Никитин громко хмыкнул и сказал, оглаживая ладонью густую, длинную бороду:

— А дальше… Дальше отверзлась алчная пасть Тайной канцелярии. Простерлись к нам кровожадные лапы самого генерал-адъютанта Ушакова. У него-то давно все было налажено. У него мастерская что надо! — струмент всякого рода пыточный наготове. А пытчик Андрей Иваныч — ого-го! Все предусмотрел. Он знает средства, что пособляют дознанью; в его канцелярии — целый набор: подымали на пялы, чтоб шкура не ссохлась, вывертывали лопатки, гладили по спине раскаленным утюгом, кололи под ногти иглами, били кнутом. Скучать не давали.

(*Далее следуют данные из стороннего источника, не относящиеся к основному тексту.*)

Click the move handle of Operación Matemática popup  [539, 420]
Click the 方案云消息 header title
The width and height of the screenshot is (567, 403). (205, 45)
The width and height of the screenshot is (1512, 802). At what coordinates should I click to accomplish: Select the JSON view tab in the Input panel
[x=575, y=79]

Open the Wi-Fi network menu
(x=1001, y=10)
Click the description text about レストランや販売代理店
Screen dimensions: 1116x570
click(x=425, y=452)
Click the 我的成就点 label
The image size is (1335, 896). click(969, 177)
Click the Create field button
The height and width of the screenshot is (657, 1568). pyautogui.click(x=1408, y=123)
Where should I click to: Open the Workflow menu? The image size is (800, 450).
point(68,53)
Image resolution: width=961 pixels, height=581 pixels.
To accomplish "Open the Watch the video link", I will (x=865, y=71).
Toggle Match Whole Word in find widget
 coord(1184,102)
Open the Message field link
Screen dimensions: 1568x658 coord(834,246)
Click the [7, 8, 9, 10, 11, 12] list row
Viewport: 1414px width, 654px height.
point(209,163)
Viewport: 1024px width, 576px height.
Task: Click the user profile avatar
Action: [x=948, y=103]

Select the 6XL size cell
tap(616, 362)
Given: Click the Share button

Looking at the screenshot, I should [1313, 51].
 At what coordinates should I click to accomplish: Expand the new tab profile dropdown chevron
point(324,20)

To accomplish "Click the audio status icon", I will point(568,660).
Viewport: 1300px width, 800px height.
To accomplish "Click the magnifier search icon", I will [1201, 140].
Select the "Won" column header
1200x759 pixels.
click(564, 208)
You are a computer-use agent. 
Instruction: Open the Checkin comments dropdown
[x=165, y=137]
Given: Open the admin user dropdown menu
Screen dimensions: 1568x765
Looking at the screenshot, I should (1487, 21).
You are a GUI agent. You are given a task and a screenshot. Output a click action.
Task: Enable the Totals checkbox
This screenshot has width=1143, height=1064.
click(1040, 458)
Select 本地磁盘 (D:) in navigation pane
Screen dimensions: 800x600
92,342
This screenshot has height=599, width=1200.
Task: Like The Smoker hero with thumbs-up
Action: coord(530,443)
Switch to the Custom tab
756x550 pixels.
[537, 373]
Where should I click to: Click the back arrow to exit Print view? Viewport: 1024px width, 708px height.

Самые жестокие испытания Ушаков проводил самолично. Так у них было заведено. Он опасался, что помощники его не столь искусны и беспощадны, как надобно. И еще он помнил строгое наставленье Феофана Прокоповича: "Ты, любезный, бесперечь старайся! А я тебя в благороднейшее сословие введу. Графом сделаю. Надобно повычистить всех сверчков изо всех уголов: хватит им посвистывать. А я матери нашей императрице донесу, как ты ее трудами своими утешаешь…"

И Ушаков старался. И утешал. И от его утешения кости трещали. Видать, он катом еще в матерней утробе сформовался. Мучить человека, чинить ему страданье, истязать было для него вроде любимого занятия.

Дело наше велось под непосредственным наблюдением Остермана и Прокоповича. Они обо всем докладывали императрице. Именно она-то, а не кто другой, указала Семену Андреевичу Салтыкову: взять живописца Романа Никитина под караул, осмотреть все бумаги и письма и тут же донести. Когда сам начальник Конторы розыскных дел явился к нам домой, я понял: труба наше дело! Конец!

Ивану (к тому времени его, как и меня, взяли) успели сломать на дыбе плечевые кости… Лютый зверь был Ушаков, чтоб ему в гробу перевернуться, господи помилуй! Так и вижу его дьявольские толстые брови — одна выше другой. Кривой нос, сбитый на правый бок, тонкие, злые, поджатые губы. И глаза его помню — белые, с помрачненным взглядом. У людей таких глаз не бывает.